WORK REQUIRED ->
Find the word "Description" in the material below and gather every line that contains it.

::::::::

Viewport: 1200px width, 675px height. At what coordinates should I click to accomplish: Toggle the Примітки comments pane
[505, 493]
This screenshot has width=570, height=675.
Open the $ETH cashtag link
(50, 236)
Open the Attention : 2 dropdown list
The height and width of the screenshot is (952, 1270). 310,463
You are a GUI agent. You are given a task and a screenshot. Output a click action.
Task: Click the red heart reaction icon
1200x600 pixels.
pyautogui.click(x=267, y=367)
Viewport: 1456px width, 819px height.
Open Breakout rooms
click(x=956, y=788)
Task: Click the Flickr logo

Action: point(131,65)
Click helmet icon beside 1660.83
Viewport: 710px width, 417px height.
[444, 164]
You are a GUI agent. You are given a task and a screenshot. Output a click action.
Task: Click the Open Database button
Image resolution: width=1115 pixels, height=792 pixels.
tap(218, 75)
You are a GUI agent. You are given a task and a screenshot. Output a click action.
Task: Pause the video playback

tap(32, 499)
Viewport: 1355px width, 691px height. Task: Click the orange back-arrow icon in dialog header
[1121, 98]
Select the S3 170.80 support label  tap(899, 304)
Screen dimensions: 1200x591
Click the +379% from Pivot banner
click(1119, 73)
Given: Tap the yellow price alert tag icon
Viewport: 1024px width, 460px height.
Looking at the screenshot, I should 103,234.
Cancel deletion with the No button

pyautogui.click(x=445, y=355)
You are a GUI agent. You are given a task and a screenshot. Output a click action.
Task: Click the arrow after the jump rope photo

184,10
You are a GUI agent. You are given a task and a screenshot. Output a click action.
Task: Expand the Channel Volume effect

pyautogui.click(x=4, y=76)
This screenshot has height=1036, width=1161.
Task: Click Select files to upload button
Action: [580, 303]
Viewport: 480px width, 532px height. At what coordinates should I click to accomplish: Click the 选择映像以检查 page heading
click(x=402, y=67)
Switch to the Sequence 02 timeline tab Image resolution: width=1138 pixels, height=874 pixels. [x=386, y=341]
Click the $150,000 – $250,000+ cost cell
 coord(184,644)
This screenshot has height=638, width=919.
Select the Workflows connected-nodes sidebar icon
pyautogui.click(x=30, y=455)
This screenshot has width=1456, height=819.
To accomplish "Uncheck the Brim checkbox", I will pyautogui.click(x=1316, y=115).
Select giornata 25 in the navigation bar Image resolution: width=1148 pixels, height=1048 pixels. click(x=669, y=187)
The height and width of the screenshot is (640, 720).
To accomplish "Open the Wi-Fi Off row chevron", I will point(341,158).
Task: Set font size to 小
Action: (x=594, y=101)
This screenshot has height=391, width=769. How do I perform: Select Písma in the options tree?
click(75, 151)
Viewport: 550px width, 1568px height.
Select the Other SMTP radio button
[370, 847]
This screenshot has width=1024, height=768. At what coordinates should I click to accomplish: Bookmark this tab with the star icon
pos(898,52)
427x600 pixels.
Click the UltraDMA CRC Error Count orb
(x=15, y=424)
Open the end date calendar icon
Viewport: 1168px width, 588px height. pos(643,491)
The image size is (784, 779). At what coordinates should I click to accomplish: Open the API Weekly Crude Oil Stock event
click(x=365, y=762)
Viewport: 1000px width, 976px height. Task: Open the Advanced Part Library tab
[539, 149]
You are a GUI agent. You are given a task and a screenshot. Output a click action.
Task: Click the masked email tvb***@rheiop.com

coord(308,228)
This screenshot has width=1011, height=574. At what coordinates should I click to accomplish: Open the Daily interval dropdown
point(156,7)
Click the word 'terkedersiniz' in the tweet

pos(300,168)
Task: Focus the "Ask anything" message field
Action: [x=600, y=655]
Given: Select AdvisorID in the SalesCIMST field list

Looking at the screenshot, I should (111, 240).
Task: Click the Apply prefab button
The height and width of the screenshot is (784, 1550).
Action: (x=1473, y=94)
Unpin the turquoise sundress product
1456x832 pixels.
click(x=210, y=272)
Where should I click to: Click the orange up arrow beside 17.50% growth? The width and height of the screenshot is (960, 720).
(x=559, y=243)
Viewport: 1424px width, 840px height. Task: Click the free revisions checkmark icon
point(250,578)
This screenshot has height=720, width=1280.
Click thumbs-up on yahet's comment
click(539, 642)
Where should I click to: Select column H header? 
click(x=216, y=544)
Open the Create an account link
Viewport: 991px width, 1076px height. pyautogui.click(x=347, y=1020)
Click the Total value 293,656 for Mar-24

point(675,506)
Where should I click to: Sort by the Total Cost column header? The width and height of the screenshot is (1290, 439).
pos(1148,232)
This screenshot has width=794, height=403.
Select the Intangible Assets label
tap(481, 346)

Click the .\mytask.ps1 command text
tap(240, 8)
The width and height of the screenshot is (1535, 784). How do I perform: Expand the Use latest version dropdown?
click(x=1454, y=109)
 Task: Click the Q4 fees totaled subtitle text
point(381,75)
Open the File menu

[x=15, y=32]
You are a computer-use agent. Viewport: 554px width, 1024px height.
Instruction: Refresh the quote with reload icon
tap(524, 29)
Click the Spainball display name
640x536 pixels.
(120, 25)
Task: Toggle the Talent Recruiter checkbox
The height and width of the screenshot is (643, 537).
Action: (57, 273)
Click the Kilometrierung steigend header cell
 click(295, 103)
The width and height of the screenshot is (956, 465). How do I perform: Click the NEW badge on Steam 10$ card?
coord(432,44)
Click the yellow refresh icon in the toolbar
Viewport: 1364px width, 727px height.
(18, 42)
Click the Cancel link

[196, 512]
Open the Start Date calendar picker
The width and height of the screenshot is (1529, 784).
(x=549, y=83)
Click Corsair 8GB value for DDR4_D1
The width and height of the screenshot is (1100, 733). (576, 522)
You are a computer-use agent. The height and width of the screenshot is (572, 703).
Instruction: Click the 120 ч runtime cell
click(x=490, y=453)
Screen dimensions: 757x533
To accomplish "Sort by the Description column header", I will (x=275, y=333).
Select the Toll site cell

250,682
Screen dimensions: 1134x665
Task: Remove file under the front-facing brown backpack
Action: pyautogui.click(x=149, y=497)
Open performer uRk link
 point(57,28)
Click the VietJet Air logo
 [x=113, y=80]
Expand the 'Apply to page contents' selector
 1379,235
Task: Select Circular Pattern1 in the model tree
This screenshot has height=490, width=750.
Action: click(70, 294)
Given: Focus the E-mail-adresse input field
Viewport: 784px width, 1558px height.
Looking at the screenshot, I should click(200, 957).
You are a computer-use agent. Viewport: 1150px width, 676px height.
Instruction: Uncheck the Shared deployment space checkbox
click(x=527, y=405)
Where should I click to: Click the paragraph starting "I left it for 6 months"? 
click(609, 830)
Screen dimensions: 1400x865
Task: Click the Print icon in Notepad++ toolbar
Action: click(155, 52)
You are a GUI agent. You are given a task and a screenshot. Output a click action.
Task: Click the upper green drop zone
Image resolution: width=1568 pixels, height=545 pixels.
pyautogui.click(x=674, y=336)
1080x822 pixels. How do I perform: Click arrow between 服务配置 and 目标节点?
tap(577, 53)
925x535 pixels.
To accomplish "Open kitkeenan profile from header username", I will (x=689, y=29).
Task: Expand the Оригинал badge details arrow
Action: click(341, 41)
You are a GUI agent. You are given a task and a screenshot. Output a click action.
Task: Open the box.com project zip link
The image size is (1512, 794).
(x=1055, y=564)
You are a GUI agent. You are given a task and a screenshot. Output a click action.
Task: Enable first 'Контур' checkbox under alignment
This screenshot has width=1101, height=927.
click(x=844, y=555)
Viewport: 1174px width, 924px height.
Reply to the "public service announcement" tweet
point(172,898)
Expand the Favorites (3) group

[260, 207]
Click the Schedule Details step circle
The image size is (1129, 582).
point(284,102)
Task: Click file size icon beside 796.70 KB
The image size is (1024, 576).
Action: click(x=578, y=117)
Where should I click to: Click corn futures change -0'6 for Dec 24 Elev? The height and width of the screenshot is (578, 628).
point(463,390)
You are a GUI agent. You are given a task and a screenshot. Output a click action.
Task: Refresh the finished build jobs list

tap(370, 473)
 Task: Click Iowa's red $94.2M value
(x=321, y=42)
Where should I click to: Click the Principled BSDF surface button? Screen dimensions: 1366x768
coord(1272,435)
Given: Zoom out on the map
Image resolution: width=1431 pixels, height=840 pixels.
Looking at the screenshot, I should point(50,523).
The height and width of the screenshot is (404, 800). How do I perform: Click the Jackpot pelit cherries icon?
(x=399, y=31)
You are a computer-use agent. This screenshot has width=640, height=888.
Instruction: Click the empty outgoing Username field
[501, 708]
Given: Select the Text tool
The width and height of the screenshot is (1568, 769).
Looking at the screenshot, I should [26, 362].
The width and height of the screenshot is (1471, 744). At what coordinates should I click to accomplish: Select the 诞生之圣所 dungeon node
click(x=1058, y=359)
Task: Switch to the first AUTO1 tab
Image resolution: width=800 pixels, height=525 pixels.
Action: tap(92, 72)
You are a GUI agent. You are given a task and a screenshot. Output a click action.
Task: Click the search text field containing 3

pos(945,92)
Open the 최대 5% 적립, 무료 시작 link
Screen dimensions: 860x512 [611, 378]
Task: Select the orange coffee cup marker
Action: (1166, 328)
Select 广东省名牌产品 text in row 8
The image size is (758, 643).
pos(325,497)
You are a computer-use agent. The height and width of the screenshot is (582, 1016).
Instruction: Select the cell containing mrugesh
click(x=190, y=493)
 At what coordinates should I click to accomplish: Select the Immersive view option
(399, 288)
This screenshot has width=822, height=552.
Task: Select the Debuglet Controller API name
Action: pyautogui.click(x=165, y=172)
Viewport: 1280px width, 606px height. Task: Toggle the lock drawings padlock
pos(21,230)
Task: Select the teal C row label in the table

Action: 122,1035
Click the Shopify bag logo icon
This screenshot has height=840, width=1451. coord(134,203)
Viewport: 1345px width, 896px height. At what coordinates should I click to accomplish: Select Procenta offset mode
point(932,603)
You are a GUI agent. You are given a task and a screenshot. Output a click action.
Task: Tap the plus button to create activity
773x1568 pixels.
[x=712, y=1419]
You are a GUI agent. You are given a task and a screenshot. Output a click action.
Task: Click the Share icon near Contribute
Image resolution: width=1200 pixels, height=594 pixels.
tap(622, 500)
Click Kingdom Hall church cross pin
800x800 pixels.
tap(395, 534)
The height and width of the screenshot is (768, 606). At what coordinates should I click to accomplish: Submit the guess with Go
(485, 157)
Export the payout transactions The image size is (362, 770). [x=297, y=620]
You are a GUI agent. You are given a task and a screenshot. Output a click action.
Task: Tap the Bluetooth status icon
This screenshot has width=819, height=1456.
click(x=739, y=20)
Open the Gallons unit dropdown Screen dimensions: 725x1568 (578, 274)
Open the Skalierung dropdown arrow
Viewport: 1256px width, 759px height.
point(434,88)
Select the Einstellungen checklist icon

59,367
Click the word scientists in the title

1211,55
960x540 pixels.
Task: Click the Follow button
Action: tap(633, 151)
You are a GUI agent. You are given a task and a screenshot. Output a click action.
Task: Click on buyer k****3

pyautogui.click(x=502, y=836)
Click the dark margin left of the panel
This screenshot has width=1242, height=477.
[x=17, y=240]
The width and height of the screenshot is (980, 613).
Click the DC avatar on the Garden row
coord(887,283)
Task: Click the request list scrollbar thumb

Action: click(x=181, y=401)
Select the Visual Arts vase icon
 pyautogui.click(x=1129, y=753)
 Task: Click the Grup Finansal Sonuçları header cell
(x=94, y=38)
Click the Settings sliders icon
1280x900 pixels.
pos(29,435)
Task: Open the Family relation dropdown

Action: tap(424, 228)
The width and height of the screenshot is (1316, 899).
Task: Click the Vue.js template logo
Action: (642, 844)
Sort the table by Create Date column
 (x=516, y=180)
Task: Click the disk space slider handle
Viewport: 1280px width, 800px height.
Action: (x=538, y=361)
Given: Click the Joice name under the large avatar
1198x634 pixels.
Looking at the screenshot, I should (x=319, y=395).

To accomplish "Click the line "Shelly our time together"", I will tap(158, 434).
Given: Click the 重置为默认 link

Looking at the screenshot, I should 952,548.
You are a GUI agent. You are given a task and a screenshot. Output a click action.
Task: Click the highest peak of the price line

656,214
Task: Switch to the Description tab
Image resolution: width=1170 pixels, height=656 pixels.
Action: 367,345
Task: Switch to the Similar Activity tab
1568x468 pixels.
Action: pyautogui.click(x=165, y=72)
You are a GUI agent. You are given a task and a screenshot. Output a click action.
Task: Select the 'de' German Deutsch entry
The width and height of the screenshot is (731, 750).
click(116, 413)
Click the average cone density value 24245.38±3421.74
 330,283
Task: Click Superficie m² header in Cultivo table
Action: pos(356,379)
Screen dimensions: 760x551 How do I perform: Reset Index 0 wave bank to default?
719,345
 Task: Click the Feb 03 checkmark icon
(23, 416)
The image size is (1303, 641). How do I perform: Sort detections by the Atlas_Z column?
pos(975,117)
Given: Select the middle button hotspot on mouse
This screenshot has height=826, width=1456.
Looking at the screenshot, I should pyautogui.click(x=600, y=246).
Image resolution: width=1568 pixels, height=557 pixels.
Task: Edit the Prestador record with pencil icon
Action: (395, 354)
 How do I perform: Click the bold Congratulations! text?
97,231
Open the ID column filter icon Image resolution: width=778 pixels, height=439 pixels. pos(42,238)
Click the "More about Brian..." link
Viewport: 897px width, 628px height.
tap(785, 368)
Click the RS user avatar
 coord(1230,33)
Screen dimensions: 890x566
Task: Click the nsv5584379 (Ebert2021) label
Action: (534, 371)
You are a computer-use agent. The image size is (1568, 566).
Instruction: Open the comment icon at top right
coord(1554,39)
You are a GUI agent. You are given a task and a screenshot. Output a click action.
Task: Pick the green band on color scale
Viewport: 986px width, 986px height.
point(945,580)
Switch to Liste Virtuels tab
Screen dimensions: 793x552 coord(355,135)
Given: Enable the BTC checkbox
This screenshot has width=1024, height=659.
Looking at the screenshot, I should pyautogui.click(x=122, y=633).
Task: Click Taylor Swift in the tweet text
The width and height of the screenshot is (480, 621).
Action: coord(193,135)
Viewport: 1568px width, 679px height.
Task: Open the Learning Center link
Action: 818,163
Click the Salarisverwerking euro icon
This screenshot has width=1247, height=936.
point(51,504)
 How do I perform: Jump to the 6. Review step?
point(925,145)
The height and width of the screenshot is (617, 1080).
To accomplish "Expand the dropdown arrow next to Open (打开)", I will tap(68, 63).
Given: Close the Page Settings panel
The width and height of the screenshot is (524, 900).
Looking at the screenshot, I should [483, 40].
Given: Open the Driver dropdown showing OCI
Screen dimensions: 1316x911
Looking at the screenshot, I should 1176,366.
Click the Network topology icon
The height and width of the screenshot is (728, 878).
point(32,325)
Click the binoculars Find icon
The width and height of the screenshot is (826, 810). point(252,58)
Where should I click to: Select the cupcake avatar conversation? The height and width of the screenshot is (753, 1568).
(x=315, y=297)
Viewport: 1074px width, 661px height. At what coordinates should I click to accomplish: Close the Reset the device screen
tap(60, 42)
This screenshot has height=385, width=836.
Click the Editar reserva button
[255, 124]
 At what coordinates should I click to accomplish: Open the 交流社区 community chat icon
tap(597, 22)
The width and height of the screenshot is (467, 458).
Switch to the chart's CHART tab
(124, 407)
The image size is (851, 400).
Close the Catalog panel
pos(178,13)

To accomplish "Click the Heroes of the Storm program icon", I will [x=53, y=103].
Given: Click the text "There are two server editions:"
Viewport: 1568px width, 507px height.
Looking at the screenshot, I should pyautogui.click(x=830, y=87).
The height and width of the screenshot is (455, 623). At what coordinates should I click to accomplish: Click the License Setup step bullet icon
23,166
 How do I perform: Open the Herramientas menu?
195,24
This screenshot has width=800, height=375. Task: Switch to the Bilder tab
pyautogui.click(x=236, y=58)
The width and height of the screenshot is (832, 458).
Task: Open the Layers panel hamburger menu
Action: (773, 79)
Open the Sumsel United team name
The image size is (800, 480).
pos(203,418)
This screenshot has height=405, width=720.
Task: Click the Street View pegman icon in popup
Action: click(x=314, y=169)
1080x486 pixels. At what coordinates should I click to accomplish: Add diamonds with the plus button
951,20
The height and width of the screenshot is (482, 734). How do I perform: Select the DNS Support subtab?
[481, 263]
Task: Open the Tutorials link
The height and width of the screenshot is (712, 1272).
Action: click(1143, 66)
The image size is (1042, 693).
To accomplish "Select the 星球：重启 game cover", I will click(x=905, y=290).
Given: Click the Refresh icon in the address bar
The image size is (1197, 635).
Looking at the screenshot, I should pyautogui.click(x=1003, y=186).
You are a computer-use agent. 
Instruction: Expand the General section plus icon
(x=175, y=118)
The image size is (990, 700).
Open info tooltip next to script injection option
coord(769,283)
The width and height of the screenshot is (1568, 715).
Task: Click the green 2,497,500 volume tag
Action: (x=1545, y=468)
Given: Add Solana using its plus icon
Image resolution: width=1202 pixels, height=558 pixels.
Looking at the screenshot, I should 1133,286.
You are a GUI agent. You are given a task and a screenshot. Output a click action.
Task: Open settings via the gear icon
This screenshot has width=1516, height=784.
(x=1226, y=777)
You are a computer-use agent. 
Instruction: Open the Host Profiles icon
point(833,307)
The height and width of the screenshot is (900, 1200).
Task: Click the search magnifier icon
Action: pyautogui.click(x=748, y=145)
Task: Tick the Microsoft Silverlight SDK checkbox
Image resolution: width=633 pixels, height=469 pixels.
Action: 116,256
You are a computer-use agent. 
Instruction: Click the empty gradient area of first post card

::::::::

ANSWER TO THE PROBLEM ->
To accomplish "Sort by the Description column header", I will (x=275, y=333).
Task: Switch to the Description tab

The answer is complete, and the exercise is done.